5 questions for 2012
1. Will my corn rootworm trait work?
In most cases, yes. Still, watch rootworm trait performance closely.
Last July, Aaron Gassmann, an Iowa State University entomologist, and other ISU entomologists confirmed resistance to the Cry3Bb1 protein in Iowa. This is the Bt rootworm-resistant trait found in Monsanto's YieldGard VT Triple and Genuity VT Triple PRO corn products. No resistance has been detected in Cry34/35Ab1 corn (Herculex technology offered by Pioneer and Dow) and the modified Cry3A Bt protein Syngenta uses in its Agrisure trait packages.
It's difficult to ascertain if resistance is widespread.
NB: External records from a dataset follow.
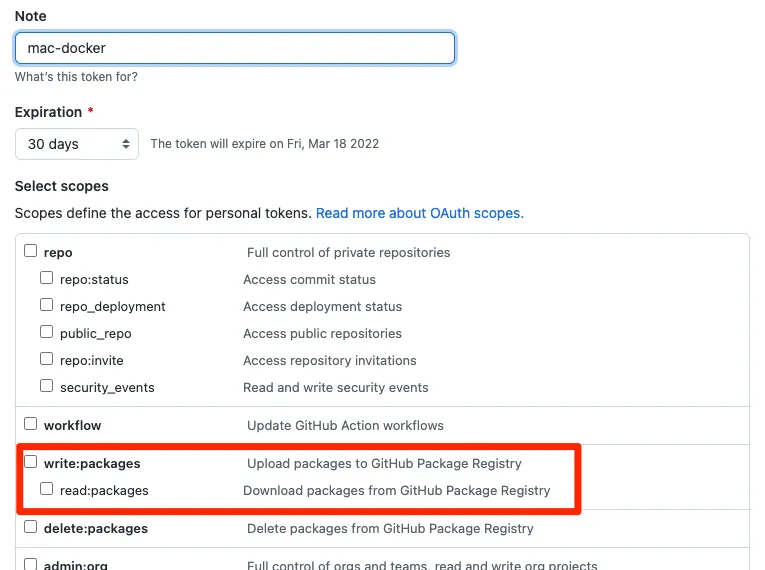Select the admin:org checkbox
765x570 pixels.
[x=31, y=565]
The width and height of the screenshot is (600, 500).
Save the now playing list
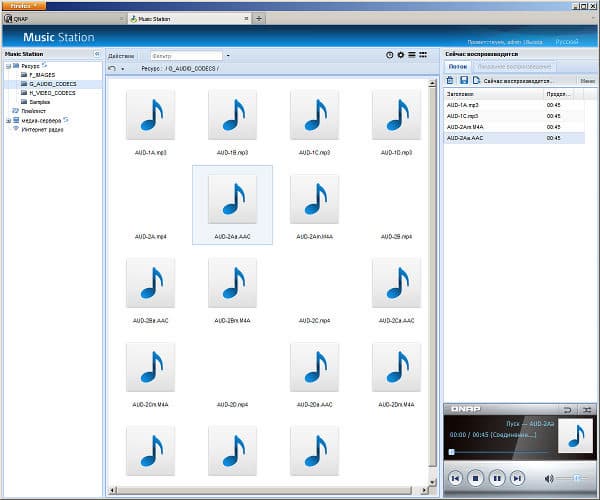464,80
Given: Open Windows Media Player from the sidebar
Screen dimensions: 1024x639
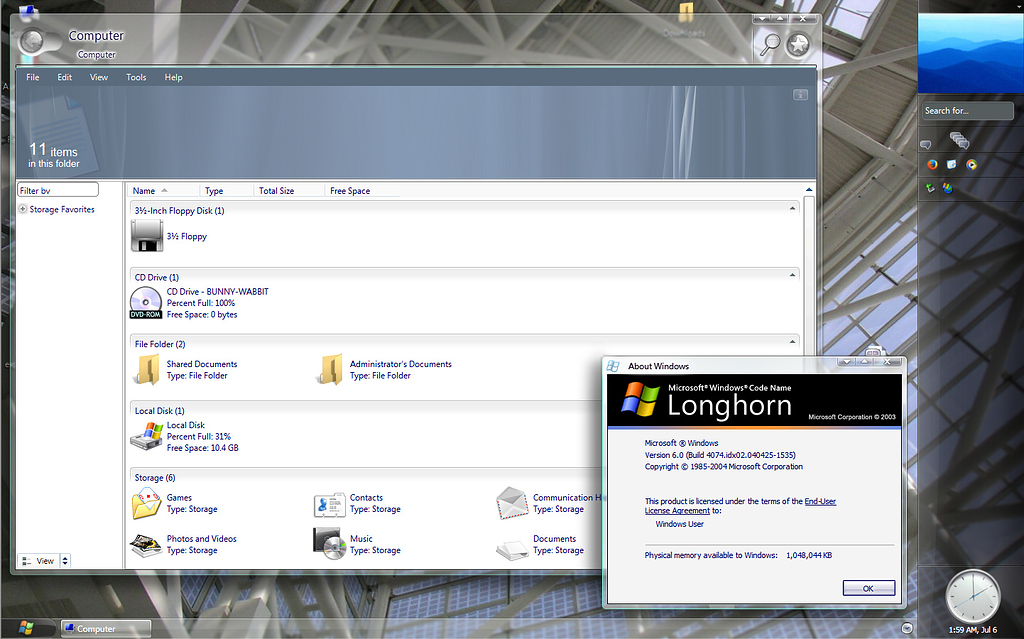Looking at the screenshot, I should [x=972, y=164].
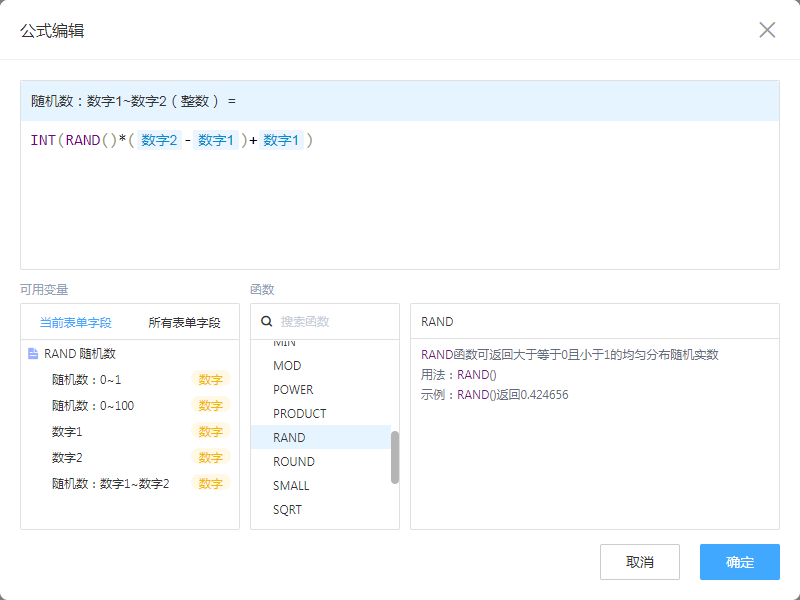
Task: Click the function list scrollbar thumb
Action: pos(395,457)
Mike Gray, University of Illinois Extension entomologist, has received more reports of rootworm-damaged corn than in years past.
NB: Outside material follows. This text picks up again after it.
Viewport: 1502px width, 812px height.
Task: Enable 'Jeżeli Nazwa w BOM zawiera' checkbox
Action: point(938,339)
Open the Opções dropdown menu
“That in itself doesn't confirm resistance, but simply suggests there is a performance problem in those fields,” says Gray.
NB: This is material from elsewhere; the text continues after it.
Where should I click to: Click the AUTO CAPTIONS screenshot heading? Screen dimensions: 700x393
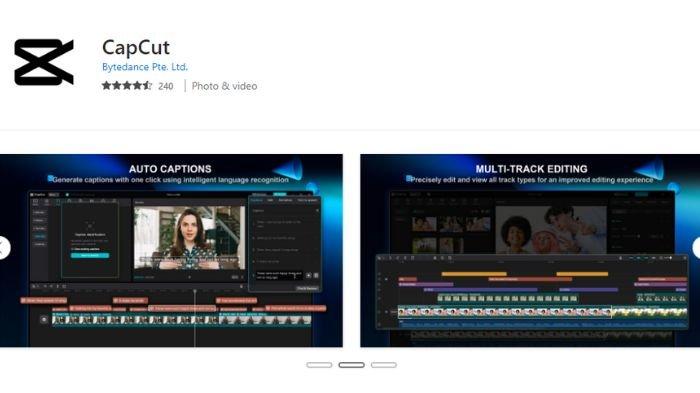point(170,169)
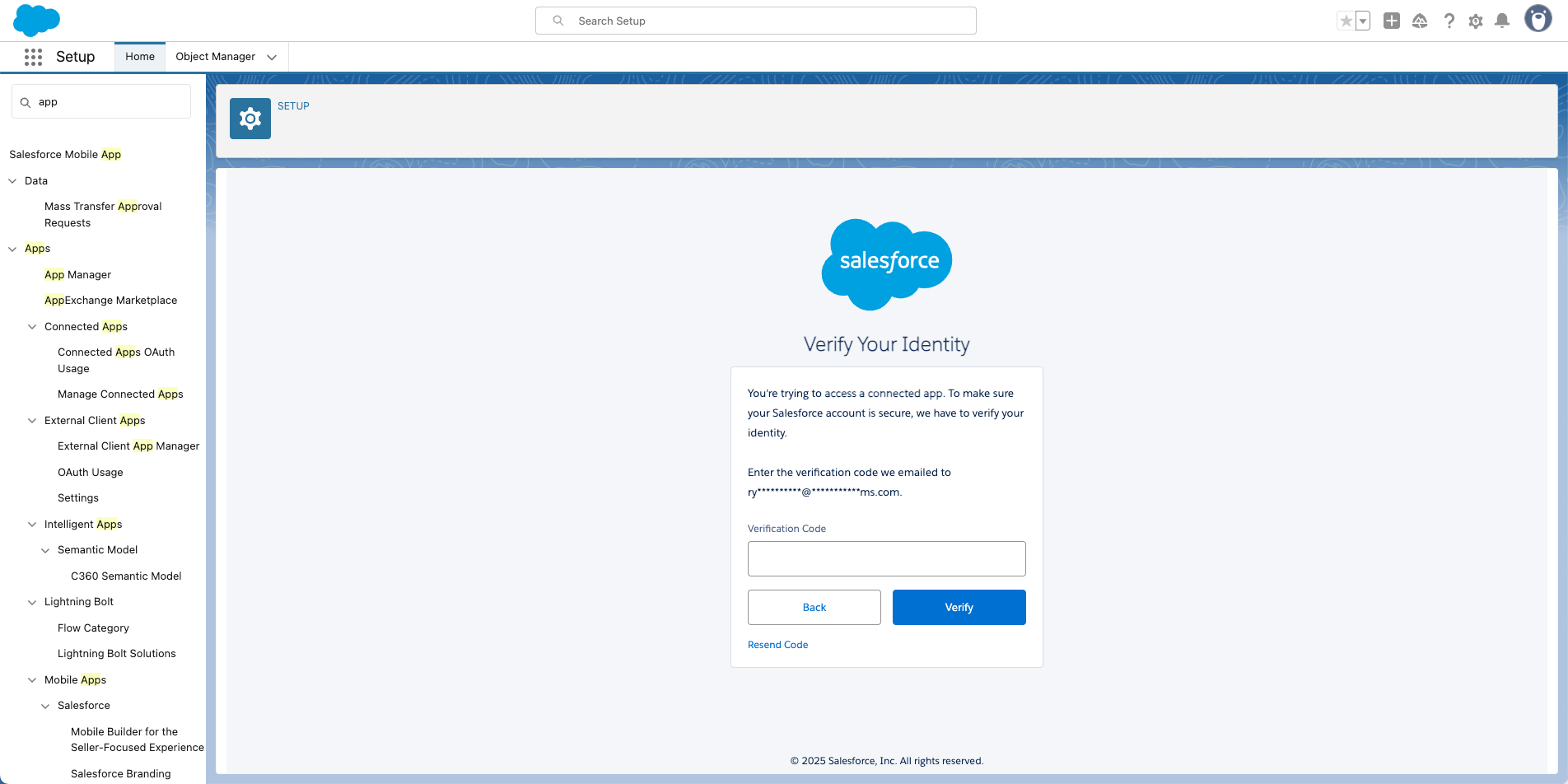The height and width of the screenshot is (784, 1568).
Task: Collapse the External Client Apps section
Action: pos(32,421)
If you had unsatisfactory root protection in 2011, consider these steps in 2012, advises Gray.
● Rotate to a nonhost crop.
● Use a soil-applied insecticide.
● Use another rootworm-resistant trait other than the one containing the Cry3Bb1 protein.
● Plant pyramided Bt hybrids that expressed multiple cry proteins targeted against corn rootworm.
Long-term, the best strategy is one using an integrated system using multiple controls.
“By keeping corn rootworm ‘guessing’ from season to season, resistance development to control tactics can be delayed or prevented,” Gray says.
2. Can refuge corn outyield insect-resistant traited corn?
It sure can. “One thing we've noticed with our refuge (without insect-resistant traits) corn is that sometimes it will come up quicker and have a better stand,” says Clarke Kelso, a Macomb, Illinois, farmer. “It depends on the year, but in some years, it's so much better (yielding) than some of the stacks for which you pay the big money.”
Many times, refuge corn contains the same base genetics as contained in triple-stack hybrids, says Bill Belzer, Pioneer Hi-Bred senior marketing manager for corn.
“Under low insect pressure, these products can yield incredibly well,” says Belzer. “A soil-applied insecticide can protect against moderate levels of corn rootworm.”
That changes, though, under heavy corn rootworm pressure, says Belzer. In many of these cases, rootworm-resistant traits still do a good job of fending off corn rootworm.
“Buying insect-traited corn is like buying hail insurance,” says Bob Jackson, product development manager for Wyffels Hybrids. “You may not have hail, but you can have insurance just in case you do. Insects are a lot more common than a hailstorm.”
3. Will planting corn-on-corn work?
For several years preceding to 2010, few agronomic problems accompanied corn-on-corn.